- O deputado Francisco Gomes, do Chega, questiona a APRAM sobre alegadas violações das regras de acesso ao Porto do Caniçal, incluindo o navio Atlântico com mais de 140 metros.
- O regulamento estabelece um comprimento máximo de 130 metros para navios que atracam no porto, mas o Atlântico terá entrado no porto várias vezes.
- Em 6 de Outubro, o Jornal Oficial da Região autorizou, de forma transitória, barcos de até 141 metros a atracar no cais norte do Caniçal.
- A operação começou a 15 de Outubro, com a atribuição de responsabilidade dos riscos aos armadores segundo a resolução do Governo Regional.
- O Chega exige respostas claras sobre quem autorizou as entradas, com quais fundamentos e quais as consequências para a segurança, infraestruturas e pescadores, defendendo transparência e cumprimento das normas.

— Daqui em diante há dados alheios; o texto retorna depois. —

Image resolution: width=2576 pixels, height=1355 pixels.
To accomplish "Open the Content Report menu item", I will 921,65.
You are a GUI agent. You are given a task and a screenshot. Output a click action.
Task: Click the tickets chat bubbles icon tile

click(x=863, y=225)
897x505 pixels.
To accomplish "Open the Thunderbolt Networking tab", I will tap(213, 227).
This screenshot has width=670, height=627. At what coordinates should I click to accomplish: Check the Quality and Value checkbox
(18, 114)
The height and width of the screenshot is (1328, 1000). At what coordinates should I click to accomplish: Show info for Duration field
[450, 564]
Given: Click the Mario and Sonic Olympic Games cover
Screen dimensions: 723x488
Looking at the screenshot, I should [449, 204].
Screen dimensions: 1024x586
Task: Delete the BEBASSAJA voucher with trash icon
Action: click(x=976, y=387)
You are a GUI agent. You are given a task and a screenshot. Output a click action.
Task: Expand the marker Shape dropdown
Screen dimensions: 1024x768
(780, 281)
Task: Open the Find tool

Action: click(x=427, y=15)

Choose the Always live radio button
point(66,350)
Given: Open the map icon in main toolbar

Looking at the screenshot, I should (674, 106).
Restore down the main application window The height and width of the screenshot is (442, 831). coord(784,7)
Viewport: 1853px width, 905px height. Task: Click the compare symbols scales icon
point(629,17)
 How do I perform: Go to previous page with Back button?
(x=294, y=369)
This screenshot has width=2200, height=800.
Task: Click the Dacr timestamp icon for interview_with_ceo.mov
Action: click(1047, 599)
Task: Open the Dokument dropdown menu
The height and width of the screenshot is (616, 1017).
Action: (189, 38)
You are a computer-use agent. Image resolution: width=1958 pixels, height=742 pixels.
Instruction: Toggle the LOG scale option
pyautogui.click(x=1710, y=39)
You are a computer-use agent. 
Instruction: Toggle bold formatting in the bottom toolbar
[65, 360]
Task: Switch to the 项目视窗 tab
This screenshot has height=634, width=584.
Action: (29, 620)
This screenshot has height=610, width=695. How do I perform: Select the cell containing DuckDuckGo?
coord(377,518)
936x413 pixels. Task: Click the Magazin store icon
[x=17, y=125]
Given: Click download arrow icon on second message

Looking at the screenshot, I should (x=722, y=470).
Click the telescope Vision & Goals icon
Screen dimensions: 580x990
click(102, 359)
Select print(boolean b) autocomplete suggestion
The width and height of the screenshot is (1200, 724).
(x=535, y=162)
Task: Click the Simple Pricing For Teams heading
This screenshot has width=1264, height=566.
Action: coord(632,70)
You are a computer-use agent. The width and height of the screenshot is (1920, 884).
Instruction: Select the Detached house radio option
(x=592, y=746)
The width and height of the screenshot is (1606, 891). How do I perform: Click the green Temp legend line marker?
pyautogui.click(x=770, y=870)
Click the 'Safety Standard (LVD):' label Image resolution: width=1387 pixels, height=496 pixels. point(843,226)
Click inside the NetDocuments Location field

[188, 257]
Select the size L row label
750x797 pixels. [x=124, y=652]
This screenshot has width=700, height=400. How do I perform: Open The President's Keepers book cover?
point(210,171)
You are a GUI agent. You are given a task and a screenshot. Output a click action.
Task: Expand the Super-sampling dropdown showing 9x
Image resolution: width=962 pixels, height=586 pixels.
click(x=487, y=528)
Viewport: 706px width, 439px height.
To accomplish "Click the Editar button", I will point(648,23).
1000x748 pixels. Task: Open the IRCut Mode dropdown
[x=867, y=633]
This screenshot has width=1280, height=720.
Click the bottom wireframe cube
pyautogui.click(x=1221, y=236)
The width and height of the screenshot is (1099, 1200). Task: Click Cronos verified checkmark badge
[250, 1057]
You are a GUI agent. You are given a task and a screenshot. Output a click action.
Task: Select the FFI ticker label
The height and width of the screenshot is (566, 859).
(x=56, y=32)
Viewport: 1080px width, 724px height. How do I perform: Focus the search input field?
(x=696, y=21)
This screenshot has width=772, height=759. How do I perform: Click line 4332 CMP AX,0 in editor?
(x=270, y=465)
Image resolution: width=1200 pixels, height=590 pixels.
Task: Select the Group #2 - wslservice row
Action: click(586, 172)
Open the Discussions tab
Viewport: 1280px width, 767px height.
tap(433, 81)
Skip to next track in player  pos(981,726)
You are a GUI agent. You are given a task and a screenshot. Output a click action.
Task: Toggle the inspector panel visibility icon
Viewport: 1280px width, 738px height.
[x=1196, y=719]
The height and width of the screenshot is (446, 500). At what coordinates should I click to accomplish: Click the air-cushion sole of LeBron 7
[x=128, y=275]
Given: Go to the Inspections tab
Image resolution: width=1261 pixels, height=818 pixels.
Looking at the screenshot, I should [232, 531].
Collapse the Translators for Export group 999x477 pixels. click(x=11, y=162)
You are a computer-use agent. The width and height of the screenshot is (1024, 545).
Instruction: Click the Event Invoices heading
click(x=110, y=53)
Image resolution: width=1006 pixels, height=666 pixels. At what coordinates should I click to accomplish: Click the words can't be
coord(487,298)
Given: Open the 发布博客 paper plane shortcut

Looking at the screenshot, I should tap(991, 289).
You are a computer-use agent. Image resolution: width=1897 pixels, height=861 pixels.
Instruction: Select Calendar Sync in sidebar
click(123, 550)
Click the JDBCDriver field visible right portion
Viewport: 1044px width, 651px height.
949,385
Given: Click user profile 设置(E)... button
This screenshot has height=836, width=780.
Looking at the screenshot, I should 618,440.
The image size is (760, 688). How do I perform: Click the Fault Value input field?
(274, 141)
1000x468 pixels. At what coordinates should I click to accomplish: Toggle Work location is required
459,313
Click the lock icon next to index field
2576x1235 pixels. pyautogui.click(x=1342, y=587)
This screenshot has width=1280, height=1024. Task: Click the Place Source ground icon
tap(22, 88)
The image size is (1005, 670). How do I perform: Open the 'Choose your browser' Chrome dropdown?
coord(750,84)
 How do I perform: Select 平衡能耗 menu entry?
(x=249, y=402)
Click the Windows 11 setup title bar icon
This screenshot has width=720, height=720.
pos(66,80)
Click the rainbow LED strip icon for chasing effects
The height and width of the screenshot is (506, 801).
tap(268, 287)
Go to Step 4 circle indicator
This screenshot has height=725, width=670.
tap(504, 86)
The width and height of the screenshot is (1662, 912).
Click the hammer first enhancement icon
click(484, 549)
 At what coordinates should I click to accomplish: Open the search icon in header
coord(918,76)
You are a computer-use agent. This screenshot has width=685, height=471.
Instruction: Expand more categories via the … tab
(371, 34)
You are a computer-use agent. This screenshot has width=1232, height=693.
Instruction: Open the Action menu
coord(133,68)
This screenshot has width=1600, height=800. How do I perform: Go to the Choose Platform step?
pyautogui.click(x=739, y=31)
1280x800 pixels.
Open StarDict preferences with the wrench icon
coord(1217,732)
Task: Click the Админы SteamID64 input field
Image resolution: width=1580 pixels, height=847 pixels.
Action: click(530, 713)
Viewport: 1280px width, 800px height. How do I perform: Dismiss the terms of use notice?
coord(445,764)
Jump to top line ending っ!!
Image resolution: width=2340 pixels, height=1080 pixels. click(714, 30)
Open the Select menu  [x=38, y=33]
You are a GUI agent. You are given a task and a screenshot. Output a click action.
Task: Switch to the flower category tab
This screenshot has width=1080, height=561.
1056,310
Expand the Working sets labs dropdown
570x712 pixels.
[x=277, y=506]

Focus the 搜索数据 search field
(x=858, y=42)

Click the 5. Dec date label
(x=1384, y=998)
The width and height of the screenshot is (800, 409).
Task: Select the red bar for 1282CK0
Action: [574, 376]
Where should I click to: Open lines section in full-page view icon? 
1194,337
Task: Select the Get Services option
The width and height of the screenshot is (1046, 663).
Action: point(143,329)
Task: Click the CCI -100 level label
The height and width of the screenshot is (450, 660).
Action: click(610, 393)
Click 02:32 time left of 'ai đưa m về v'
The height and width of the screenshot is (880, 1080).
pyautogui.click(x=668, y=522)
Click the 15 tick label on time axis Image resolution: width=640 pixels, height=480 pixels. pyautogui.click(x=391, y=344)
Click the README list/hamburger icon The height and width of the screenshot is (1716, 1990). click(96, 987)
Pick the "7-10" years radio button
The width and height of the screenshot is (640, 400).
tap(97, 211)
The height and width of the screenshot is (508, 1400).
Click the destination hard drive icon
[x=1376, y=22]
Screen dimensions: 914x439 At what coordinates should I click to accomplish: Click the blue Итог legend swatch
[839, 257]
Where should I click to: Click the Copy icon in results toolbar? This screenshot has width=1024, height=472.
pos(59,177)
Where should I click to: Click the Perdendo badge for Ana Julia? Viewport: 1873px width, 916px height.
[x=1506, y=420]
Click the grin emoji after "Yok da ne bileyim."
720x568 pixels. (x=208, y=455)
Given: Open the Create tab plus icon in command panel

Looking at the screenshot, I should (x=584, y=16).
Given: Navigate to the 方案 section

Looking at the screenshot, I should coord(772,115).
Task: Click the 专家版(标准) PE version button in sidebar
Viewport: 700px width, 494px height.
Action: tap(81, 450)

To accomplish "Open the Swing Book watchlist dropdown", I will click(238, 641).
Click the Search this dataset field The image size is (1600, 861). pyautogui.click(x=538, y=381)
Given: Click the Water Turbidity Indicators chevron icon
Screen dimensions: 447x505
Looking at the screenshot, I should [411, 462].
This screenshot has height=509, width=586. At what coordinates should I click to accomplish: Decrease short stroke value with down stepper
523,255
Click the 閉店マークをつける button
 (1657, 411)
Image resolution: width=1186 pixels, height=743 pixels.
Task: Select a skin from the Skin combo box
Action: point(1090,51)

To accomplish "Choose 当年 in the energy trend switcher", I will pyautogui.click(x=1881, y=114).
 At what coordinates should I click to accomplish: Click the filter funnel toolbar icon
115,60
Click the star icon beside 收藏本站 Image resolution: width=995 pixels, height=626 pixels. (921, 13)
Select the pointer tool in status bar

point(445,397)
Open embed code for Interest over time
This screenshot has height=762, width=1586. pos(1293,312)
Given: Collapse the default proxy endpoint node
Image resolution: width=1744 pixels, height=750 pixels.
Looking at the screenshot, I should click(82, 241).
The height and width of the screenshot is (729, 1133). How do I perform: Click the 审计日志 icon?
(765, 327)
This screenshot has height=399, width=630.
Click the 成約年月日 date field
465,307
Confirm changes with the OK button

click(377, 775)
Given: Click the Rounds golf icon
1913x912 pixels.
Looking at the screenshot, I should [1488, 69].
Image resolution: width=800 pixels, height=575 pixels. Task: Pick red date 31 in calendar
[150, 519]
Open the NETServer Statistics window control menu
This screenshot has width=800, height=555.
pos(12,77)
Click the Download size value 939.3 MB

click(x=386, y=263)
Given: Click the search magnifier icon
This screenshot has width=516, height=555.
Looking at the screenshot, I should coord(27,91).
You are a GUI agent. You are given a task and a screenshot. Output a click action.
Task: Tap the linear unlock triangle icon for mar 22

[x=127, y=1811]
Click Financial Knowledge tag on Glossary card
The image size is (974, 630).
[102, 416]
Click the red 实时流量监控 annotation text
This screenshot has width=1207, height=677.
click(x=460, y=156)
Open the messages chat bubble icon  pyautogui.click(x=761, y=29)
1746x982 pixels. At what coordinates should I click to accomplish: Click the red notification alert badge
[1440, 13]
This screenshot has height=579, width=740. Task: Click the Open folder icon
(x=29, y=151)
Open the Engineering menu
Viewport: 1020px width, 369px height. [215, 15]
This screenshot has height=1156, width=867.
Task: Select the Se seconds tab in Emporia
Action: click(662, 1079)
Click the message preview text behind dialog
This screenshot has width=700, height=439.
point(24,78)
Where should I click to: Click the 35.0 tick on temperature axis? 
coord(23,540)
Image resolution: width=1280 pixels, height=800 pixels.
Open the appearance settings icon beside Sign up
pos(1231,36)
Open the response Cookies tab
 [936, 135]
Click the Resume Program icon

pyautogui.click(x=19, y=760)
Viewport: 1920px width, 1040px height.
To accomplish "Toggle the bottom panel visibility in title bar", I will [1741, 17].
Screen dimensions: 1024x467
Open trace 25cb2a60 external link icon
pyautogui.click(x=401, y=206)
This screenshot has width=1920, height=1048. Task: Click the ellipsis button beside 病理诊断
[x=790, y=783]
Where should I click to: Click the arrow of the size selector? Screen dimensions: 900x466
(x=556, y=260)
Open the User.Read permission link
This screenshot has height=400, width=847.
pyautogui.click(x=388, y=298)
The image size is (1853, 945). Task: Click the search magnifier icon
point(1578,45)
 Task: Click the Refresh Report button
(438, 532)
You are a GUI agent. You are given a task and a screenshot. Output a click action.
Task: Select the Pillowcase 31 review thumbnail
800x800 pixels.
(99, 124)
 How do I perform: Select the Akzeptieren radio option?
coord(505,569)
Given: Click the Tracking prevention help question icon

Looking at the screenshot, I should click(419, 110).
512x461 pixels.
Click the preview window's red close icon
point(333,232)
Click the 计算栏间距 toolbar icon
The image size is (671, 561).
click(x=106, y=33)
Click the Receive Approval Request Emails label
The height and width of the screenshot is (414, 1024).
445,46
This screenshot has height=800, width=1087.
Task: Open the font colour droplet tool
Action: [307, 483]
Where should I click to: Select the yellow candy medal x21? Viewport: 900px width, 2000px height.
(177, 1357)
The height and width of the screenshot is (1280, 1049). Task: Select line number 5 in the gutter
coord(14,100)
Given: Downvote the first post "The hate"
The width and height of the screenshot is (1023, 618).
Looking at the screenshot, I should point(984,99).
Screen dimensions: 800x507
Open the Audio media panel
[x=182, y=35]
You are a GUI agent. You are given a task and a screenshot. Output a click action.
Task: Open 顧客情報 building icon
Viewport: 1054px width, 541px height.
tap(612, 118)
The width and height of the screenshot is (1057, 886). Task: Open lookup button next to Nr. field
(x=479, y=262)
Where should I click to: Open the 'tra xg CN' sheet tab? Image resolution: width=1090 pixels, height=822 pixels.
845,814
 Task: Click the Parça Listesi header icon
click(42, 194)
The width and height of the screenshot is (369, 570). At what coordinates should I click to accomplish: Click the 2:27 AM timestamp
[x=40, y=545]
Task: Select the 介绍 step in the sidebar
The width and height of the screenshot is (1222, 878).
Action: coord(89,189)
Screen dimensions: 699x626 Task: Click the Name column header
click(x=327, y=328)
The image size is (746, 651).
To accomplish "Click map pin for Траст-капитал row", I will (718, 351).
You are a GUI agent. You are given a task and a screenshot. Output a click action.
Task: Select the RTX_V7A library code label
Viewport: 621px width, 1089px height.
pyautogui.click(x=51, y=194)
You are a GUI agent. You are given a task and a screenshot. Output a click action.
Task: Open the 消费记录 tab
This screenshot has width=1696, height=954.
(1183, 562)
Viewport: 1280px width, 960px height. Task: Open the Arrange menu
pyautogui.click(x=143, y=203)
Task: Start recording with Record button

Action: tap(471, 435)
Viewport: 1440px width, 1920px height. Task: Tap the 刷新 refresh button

O deputado Francisco Gomes, do Chega, questiona a APRAM sobre alegadas violações de regras de acesso ao Porto do Caniçal. Em nota, aponta que navios com restrições de comprimento teriam entrado no porto com frequência, o que violaria o regulamento vigente.
Gomes sustenta que o regulamento estabelece um máximo de 130 metros para os navios autorizados a atracar no Caniçal. Alega que o barco Atlântico, com mais de 140 metros, já teria atracado diversas vezes, configurando uma violação objetiva das regras.
O parlamentar indica também que ficou público que a APRAM adjudicou à Escola Superior Náutica de Paço de Arcos a realização de testes de manobrabilidade para navios com até 150 metros no Caniçal. Questiona se esta decisão respeita o regulamento e as normas de segurança.
Regulamento e decisões recentes
A matéria já vinha a ser discutida desde meados do ano passado, no contexto de aumentar a capacidade de transporte para a Madeira, que ficou retida nos portos do Continente devido à dimensão dos navios. O Governo regional publicou uma resolução com efeito transitório.
Essa resolução, publicada no Jornal Oficial da Região em 6 de Outubro, autorizou que barcos de até 141 metros pudessem atracar no cais norte, em regime temporário. A operação começou a 15 de Outubro, com o atracamento do Atlântico.
Gomes exige respostas claras da APRAM sobre quem autorizou as entradas, com base em que fundamentos, como foi possível permitir atracações acima do limite e quais as consequências para a segurança portuária, infraestruturas e pescadores locais.